I found those headlines disturbing because they clearly show a major problem occurring within our political system. The running of our country is not a contest that someone wins or loses. The potential default and financial ruin of our nation should not be considered a game of chicken with each side waiting to see who yields first. Our government’s programs – programs that have a profound influence on people’s lives – should not be part of a contest to see who blinks first. Our representatives are supposed to be working together for the good of our country, not hoping to make points with members of their political party. A good outcome for our country is a win for everyone. 

When did compromise for the good of all become an insult? How did being willing to make concessions that help our citizens become an affront? The extremists on both sides seem to think that they hold the sole truth about all our needs, even when a majority of our citizens disagree with them. Didn’t get everything you wanted in a deal? Welcome to the real world – a world where considering the greater good should be more important than achieving any of your individual desires. 

What is horrifying is that a good deal of what occurred was not based on principle, but the idea that Party A should never vote for anything that Party B wants, even if it helps their constituents. Personal attacks have replaced civility. Some representatives seem more concerned with personal power – especially the power to thwart others – than with actually accomplishing something meaningful.

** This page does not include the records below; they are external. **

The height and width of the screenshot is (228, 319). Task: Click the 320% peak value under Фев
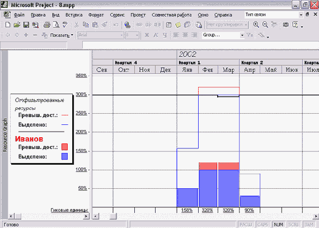tap(207, 210)
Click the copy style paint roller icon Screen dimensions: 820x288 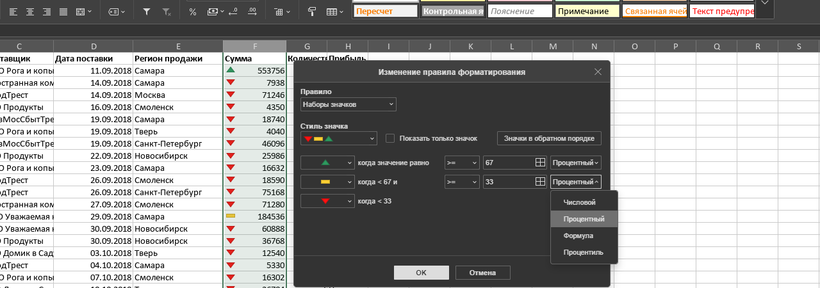point(312,12)
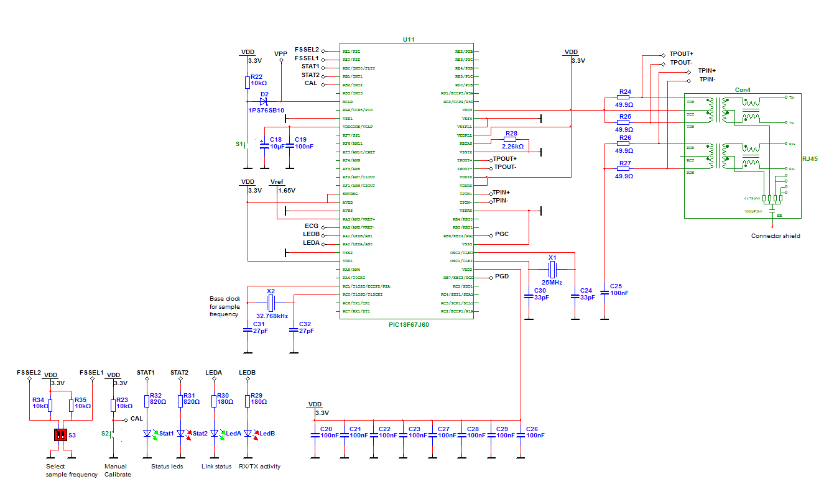The height and width of the screenshot is (479, 829).
Task: Select the green Stat1 LED symbol
Action: (147, 434)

This needs to stop and stop now. Those working in government should be working together for the good of our society. I can’t repeat this too many times because so many people in politics don’t seem to understand the idea: the good of our country is more important than any political party or any individual government representative. Let me say this in a different way: Stop the nonsense and take care of business. And that means all of you in every political party and of every political stance.